During the early hours of a pleasant Bengaluru morning, a woman rides on her scooter with two large boxes of food, a large can of water, and cut-up sheets of banana leaves. As she rides, dogs on the road begin chasing her, running as fast as they can to keep up. She remains unshaken, slowly stops on the side of the road, away from houses and human traffic. She stops her scooter and turns around to see the happy, wagging tails running toward her, waiting for their first meal and access to clean water in 24 hours.

She is not a municipal worker or a volunteer from an NGO; she is just one of the thousands of animal welfare workers in India, silently working behind the scenes to bridge the gap between a collapsing ecosystem and an ever-expanding city.

But this isn’t a story about dogs. It’s about what happens when development outruns compassion and infrastructure forgets coexistence. Across the country, the stray dog population isn’t growing because people are feeding more. It’s growing because our cities are growing faster than they can care.

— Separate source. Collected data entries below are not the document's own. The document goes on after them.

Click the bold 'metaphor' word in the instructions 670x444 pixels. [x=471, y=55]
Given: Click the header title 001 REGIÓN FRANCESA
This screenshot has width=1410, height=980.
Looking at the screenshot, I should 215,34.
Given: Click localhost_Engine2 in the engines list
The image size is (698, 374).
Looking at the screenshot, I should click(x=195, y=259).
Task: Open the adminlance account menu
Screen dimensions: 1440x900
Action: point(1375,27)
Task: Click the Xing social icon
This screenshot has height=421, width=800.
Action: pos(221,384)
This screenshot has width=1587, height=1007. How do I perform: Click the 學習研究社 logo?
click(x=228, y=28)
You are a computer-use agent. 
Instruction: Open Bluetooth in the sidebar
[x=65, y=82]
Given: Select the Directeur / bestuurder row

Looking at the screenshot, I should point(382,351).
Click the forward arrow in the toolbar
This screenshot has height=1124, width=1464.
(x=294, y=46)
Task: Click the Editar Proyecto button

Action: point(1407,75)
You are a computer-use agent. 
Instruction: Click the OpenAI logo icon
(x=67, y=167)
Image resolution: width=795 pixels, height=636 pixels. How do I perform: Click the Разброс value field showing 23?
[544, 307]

With the increase in tech parks, lavish high-rise apartments, flyovers, and metro lines, Bangalore, once known as a Garden City, is now an expanding concrete jungle. The rapid pace of urbanisation continues to encroach on wildlife spaces.

While we all want to live in apartments with multiple facilities, we forget what it was built on -destruction. In 2023, I was residing in an apartment off Kanakapura Road, away from all the noise of city life. While it was truly a beautiful space, I experienced an unusual issue - monkeys. Having lived inside the city most of my life, this was a new encounter for me. The monkeys climbed up through the drain pipes, visited multiple apartment balconies, and picked off plants to eat. Soon, the residents complained, raised an issue to relocate the monkeys, and reported them as a nuisance to society. Out of convenience, it was forgotten that the homes they paid large sums of money to stay in were built on the homes that belonged to the monkeys.

Forests were cut down to accommodate the apartments, and all non-human beings were deemed problematic. Pigeons were blamed for dirty balconies, and dogs were blamed for simply existing in the same place they have for generations. To add fuel to the fire, lockdowns during the pandemic brought an abrupt halt to municipal animal birth control (ABC) efforts across the country. Existing populations of community dogs and cats were left unsterilised for years, and they adapted, multiplied, and survived.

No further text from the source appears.